Since we have only carried out a theoretical analysis on the model, our long-term goal will be to prepare bionic materials with self-similar structure circuits through experiments, and explore the experimental blood-flow phenomenon simulated by such bionic materials. In addition, this paper only studies the aortic and arteriolar simple models containing two types of electrical components. As blood-flow behavior is often the result of joint action by a variety of electronic components, we will increase the types of electrical components in the circuit model and establish a more detailed blood-flow simulation modeling based on the self-similar structural mode in the follow-up study.
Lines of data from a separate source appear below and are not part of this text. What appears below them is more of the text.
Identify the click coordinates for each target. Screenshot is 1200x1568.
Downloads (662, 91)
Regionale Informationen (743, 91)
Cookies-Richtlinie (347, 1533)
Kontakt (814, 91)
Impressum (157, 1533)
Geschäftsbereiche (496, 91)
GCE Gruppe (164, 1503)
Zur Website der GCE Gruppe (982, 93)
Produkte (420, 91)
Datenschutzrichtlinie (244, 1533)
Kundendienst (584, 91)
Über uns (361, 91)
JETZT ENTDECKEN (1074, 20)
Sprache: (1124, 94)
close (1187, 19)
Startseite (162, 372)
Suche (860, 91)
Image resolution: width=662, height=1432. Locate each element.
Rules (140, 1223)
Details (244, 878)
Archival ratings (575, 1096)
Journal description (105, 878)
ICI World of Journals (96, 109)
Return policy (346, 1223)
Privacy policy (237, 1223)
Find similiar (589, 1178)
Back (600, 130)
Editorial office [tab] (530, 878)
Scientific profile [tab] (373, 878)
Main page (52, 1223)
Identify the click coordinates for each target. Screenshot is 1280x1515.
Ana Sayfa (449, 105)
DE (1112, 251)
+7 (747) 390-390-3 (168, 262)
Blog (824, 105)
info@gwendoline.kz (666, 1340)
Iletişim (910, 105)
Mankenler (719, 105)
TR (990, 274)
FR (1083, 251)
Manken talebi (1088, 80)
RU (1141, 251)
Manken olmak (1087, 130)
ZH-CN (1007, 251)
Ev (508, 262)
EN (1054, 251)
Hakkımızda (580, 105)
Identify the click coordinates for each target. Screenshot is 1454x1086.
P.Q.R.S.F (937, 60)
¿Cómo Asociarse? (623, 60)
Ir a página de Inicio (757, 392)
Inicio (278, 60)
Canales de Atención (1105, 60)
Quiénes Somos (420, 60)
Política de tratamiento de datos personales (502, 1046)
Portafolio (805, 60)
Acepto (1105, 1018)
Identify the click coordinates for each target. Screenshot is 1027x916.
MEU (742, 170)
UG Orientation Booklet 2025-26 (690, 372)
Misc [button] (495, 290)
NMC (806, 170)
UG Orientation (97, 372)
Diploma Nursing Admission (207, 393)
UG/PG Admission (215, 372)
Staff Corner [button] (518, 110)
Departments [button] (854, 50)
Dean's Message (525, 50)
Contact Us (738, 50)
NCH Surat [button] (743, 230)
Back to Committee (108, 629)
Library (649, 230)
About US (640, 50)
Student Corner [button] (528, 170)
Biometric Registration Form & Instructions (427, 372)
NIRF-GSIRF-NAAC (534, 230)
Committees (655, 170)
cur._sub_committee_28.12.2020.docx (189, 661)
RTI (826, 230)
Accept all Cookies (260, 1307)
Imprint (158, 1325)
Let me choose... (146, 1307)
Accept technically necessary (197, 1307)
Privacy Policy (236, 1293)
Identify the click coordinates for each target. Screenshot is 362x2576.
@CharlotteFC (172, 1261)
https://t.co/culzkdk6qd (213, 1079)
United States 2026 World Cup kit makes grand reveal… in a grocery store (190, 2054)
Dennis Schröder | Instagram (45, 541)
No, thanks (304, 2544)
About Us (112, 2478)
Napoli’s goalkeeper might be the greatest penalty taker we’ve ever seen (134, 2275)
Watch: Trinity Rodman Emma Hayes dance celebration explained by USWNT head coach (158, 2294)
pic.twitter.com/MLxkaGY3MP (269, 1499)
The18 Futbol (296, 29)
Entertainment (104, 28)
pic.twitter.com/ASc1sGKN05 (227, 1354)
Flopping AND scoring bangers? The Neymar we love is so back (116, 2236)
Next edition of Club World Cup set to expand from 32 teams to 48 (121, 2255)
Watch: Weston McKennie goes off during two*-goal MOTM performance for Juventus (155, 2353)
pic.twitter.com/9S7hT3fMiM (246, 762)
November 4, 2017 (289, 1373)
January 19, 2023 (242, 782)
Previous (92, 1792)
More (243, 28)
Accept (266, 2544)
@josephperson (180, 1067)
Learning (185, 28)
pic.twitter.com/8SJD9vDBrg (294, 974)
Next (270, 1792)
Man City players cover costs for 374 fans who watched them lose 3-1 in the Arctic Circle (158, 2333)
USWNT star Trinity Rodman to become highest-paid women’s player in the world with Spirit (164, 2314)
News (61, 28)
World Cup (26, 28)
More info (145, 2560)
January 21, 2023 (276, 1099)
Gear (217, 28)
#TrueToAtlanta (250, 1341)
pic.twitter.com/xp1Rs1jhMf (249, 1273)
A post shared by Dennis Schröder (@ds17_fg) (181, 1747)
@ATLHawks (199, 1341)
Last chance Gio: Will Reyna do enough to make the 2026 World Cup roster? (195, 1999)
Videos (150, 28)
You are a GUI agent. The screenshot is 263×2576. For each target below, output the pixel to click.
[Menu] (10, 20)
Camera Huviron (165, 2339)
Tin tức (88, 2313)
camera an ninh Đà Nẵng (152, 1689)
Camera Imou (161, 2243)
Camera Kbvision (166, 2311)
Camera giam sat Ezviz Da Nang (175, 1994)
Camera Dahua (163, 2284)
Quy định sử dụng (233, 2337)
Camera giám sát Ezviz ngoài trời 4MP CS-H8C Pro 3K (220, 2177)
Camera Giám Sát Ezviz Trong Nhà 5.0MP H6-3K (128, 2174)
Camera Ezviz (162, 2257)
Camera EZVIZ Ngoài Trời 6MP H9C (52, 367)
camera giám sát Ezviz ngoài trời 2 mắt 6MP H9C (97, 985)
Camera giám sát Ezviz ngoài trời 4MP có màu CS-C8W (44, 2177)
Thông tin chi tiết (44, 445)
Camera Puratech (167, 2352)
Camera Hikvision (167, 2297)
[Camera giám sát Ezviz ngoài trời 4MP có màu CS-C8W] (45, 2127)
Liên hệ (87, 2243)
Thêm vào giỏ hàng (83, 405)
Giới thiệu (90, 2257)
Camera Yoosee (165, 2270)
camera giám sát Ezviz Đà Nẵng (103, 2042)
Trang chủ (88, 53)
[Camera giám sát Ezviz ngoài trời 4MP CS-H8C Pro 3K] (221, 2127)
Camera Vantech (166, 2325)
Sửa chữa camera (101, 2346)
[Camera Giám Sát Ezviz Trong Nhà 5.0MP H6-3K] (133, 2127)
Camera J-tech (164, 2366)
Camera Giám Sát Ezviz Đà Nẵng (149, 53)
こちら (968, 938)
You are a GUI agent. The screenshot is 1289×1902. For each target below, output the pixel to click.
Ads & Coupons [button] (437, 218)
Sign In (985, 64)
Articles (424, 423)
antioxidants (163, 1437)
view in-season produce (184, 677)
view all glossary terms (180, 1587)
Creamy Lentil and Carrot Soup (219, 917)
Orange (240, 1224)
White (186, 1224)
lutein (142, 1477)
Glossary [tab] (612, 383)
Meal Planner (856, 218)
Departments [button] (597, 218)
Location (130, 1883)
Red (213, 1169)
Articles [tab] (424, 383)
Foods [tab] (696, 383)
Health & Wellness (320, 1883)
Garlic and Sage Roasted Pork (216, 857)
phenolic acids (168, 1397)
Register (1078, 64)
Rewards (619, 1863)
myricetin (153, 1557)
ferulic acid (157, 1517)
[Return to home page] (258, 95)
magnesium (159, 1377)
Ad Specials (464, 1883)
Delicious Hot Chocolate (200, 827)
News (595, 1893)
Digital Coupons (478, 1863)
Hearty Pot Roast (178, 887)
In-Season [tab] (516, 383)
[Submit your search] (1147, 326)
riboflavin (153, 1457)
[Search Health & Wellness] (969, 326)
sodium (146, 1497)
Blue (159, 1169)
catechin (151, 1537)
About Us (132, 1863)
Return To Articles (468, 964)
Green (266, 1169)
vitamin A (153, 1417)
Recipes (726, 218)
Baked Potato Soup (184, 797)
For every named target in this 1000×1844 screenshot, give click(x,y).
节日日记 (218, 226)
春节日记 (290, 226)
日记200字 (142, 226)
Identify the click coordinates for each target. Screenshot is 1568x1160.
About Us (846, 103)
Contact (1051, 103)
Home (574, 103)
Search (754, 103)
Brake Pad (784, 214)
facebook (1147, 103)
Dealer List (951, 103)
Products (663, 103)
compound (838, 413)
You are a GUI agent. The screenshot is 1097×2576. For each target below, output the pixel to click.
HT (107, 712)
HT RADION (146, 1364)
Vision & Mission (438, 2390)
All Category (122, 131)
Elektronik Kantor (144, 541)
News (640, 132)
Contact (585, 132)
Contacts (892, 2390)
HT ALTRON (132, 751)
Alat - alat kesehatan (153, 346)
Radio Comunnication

Since only general blood-flow parameters are selected for analysis in this paper, the comparison of the difference between normal physiological state and pathological state of blood flow will also be the subject of detailed discussion in subsequent studies.

5. Conclusions

Based on the mechanical-electrical analogy method, we propose the infinite-level self-similar functional circuit models (ISFCM) to theoretically mimic the aortic and arteriolar realistic blood flow. It is a self-similar functional circuit, which can be utilized in biomimetic materials for medical detection or cure, especially atherosclerosis and shock. We put forward the theoretical analysis of the blood-flow regulation mechanism of the ISFCM. We found that the blood-flow response of ISFCM is determined by the simple fractal admittance operator (FAO), which is derived from the minimum representative unit, termed fractal hypercell (FHC). Further analysis shows that FAOs have apparent fractional-order differential features. The aortic and arteriolar blood flow under the control of FAOs have convolution modulation forms with GKF-QQ and BKF-NEF, respectively. They are two different kinds of kernel functions, but the blood flow modulated by them both show the phenomenon of reflux and hysteresis loop, which are consistent with realistic physiological states. Studies indicate that the ISFCM with FAO can quantitatively regulate and effectively depict the response of blood-flow signal, which provides an available and convenient structural theoretical guidance tool for fabrication of in vitro biomimetic materials applied to medical detection or treatment.